◆ WHAT YOU SHOULD DO ◆
Copy the lines below verbatim, beginning with the line that includes "PPC (616, 1995)" and continuing to the end; leave out everything before it.

◆ INFORMATION SUPPLIED ◆
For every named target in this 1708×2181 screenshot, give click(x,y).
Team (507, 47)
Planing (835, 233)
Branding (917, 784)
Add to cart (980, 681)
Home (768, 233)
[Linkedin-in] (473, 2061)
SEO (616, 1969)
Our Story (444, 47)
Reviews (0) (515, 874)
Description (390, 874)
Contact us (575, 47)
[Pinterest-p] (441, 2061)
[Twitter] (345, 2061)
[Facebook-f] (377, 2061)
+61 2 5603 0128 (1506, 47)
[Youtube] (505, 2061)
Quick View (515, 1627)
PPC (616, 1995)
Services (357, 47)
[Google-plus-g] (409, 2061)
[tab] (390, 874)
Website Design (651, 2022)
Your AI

◆ TASK SOLUTION ◆
PPC (616, 1995)
Services (357, 47)
[Google-plus-g] (409, 2061)
[tab] (390, 874)
Website Design (651, 2022)
Your AI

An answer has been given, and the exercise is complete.